*YOUR INSTRUCTIONS*: Every line of the data, first to last, must be written out unchanged.

*Stored items*:
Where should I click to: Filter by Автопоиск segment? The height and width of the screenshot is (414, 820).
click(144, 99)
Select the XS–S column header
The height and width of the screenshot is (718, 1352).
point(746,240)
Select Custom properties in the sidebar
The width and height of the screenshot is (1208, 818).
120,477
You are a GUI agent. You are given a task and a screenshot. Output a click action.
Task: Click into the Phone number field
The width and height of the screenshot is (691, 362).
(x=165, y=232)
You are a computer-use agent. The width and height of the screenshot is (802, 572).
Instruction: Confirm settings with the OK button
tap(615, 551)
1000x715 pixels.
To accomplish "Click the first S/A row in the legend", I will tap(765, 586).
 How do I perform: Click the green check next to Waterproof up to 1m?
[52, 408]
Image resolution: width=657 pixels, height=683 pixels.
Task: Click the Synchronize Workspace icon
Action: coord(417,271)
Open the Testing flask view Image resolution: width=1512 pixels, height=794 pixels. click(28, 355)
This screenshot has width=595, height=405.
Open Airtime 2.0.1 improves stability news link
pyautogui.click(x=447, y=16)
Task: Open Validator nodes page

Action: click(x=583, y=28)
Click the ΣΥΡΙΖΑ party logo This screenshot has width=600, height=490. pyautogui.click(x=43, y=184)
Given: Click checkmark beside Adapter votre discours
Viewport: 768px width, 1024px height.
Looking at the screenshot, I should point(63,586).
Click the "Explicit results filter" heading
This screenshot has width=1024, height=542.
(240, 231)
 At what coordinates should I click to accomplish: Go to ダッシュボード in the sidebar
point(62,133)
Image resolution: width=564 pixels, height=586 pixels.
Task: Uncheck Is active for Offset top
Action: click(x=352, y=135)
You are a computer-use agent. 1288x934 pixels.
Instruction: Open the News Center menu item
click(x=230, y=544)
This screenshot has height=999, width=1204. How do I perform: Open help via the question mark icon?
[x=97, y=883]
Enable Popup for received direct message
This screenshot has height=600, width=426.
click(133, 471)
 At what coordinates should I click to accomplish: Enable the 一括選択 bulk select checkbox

*WRITTEN SOLUTION*:
Where should I click to: Filter by Автопоиск segment? The height and width of the screenshot is (414, 820).
click(144, 99)
Select the XS–S column header
The height and width of the screenshot is (718, 1352).
point(746,240)
Select Custom properties in the sidebar
The width and height of the screenshot is (1208, 818).
120,477
You are a GUI agent. You are given a task and a screenshot. Output a click action.
Task: Click into the Phone number field
The width and height of the screenshot is (691, 362).
(x=165, y=232)
You are a computer-use agent. The width and height of the screenshot is (802, 572).
Instruction: Confirm settings with the OK button
tap(615, 551)
1000x715 pixels.
To accomplish "Click the first S/A row in the legend", I will tap(765, 586).
 How do I perform: Click the green check next to Waterproof up to 1m?
[52, 408]
Image resolution: width=657 pixels, height=683 pixels.
Task: Click the Synchronize Workspace icon
Action: coord(417,271)
Open the Testing flask view Image resolution: width=1512 pixels, height=794 pixels. click(28, 355)
This screenshot has width=595, height=405.
Open Airtime 2.0.1 improves stability news link
pyautogui.click(x=447, y=16)
Task: Open Validator nodes page

Action: click(x=583, y=28)
Click the ΣΥΡΙΖΑ party logo This screenshot has width=600, height=490. pyautogui.click(x=43, y=184)
Given: Click checkmark beside Adapter votre discours
Viewport: 768px width, 1024px height.
Looking at the screenshot, I should point(63,586).
Click the "Explicit results filter" heading
This screenshot has width=1024, height=542.
(240, 231)
 At what coordinates should I click to accomplish: Go to ダッシュボード in the sidebar
point(62,133)
Image resolution: width=564 pixels, height=586 pixels.
Task: Uncheck Is active for Offset top
Action: click(x=352, y=135)
You are a computer-use agent. 1288x934 pixels.
Instruction: Open the News Center menu item
click(x=230, y=544)
This screenshot has height=999, width=1204. How do I perform: Open help via the question mark icon?
[x=97, y=883]
Enable Popup for received direct message
This screenshot has height=600, width=426.
click(133, 471)
 At what coordinates should I click to accomplish: Enable the 一括選択 bulk select checkbox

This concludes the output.